Pity and some doubts about Aafia in NA | Pakistan Press Foundation (PPF)

Pakistan Press Foundation

Pity and some doubts about Aafia in NA

By Raja Asghar

ISLAMABAD: Amid plenty of pity and concern for US-convicted Pakistan-born neuroscientist Aafia Siddiqui, some serious doubts about the claimed chronology of her case were also heard in the National Assembly on Wednesday.

A Musharraf-era cabinet minister, Faisal Saleh Hayat, denied the oft-repeated claim that Dr Aafia, sentenced to 86 years’ imprisonment by a New York court last week for trying to kill US troops in Afghanistan, was picked up by an intelligence agency in Karachi on March 30, 2003, and handed over to the US authorities when he was in charge of the interior ministry.

Interior Minister Rahman Malik responded to an opposition-sought debate on the case, marked by a lot of anti-American rhetoric, with a flurry of assurances that the government had done whatever was possible and would continue that policy to help out what many members called a “daughter of Pakistan”, but also cited some apparently intriguing instances of the woman, who is also accused by the US authorities of links with Al Qaeda, and her family refusing legal and political help.

And PML-N member Chaudhry Birjees Tahir, who opened the debate as a sponsor of an adjournment motion and provoked former minister Hayat over the alleged role of the Musharraf government in the case, seemed to be out of his head in demanding that Pakistan ‘stop’ being a US ally in the so-called war on terror, stop the American embassy in Islamabad from functioning and no parliamentarian visit the United States until Dr Aafia is “returned to Pakistan”.

Mr Tahir’s demands seemed to be even beyond the scope of comparative hard line taken by his party, whose leaders, as stated by Mr Hayat in response to angry chants against him from PML-N benches, had not hesitated to go to the US embassy for talks with a US envoy.

Despite the sound and fury over the merits of the sentence, there were some sober suggestions as well. Mr Hayat, who is also PML-QÂ’s parliamentary leader in the house, asked Prime Minister Yousuf Raza Gilani to set up a joint committee of the two houses of parliament to interact with US Congress and other authorities over the issue.

PML-N’s Engineer Khurram Dastgir asked for a government briefing to parliament members about the facts of the Aafia case as well as some recent Nato helicopter attacks on suspected militant targets in Pakistan’s tribal area.

PPP’s Fakhrunnia Khokhar, a former high court judge, proposed a joint appeal by female members of the house to US President Barack Obama to commute the convict’s sentence so she could return to Pakistan.

“The government has done more than (it was required to do to help Dr Aafia) and it will continue to do it,” the interior minister said while recalling interactions with the US authorities by President Asif Ali Zardari, the prime minister and the minister himself as well as a financial grant for legal aid, and formation of a committee headed by him and including foreign, interior and law secretaries to pursue the case.

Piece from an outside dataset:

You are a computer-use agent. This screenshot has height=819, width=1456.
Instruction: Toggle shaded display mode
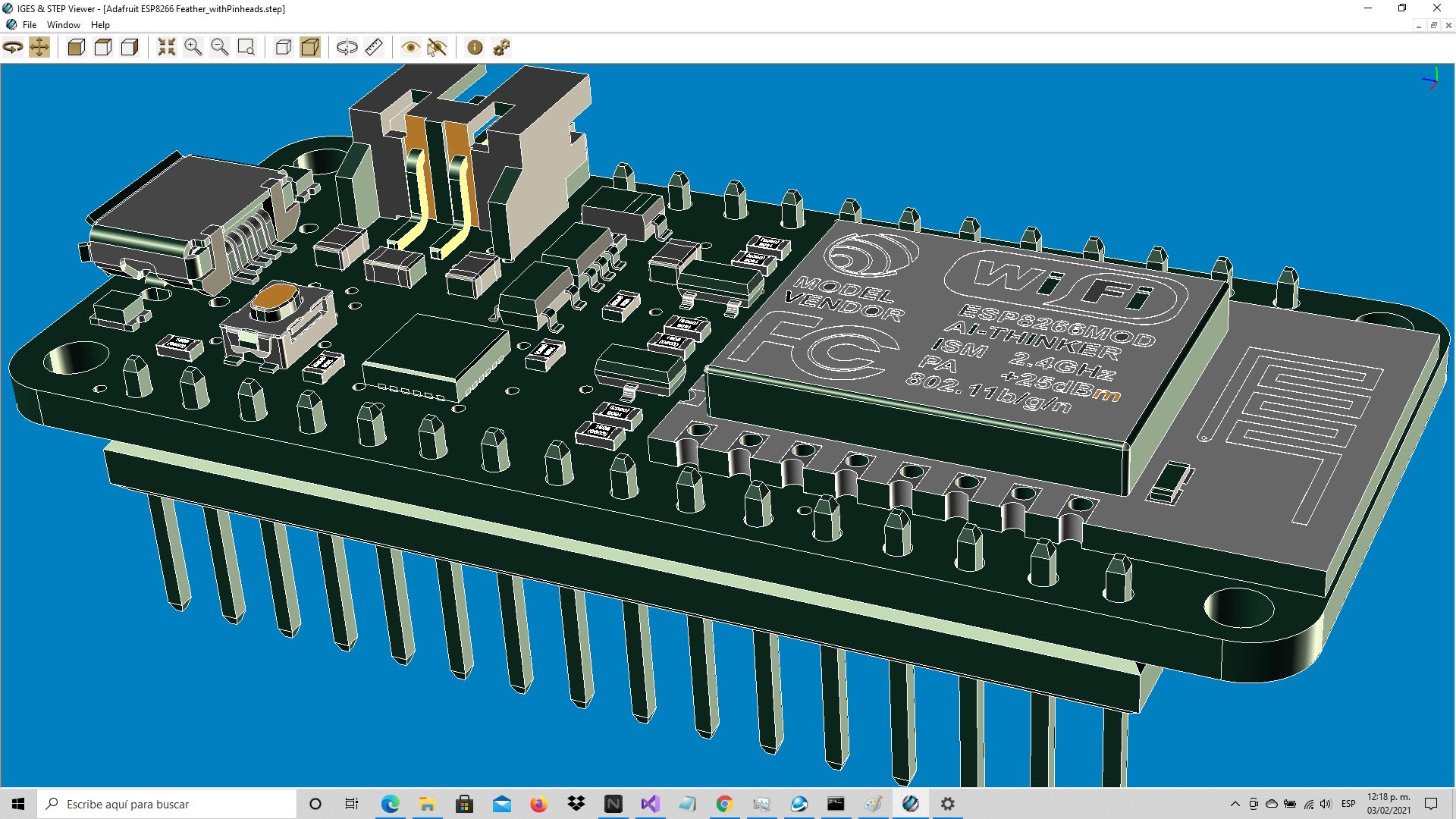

But while repeating the government’s intention to take up the matter at the political level with the US administration, which can have no say with its courts, he said Dr Aafia’s help was a must to counter allegations levelled against her.

He said he would insist on sending a parliamentary delegation to the United States despite objections from Dr Aafia’s family and added: “I will do whatever is possible to bring her back.”

Mr Hayat, who cautioned the house members against being swayed by sentiments at the cost of facts, said he could state on oath that Dr Aafia was not arrested on March 30, 2003, and that nobody was handed over to the United States when he was interior minister from Nov 2002 to Sept 2004, and recalled a list of most wanted persons issued by the US Federal Investigating Agency in 2004 citing Dr Aafia among the top seven, her reported contacts with her mother between May and July 2003 and her maternal uncle saying in 2008 that she lived with her twice.

Earlier, the house admitted an opposition adjournment motions for a debate on Thursday on Nato attacks on the tribal areas.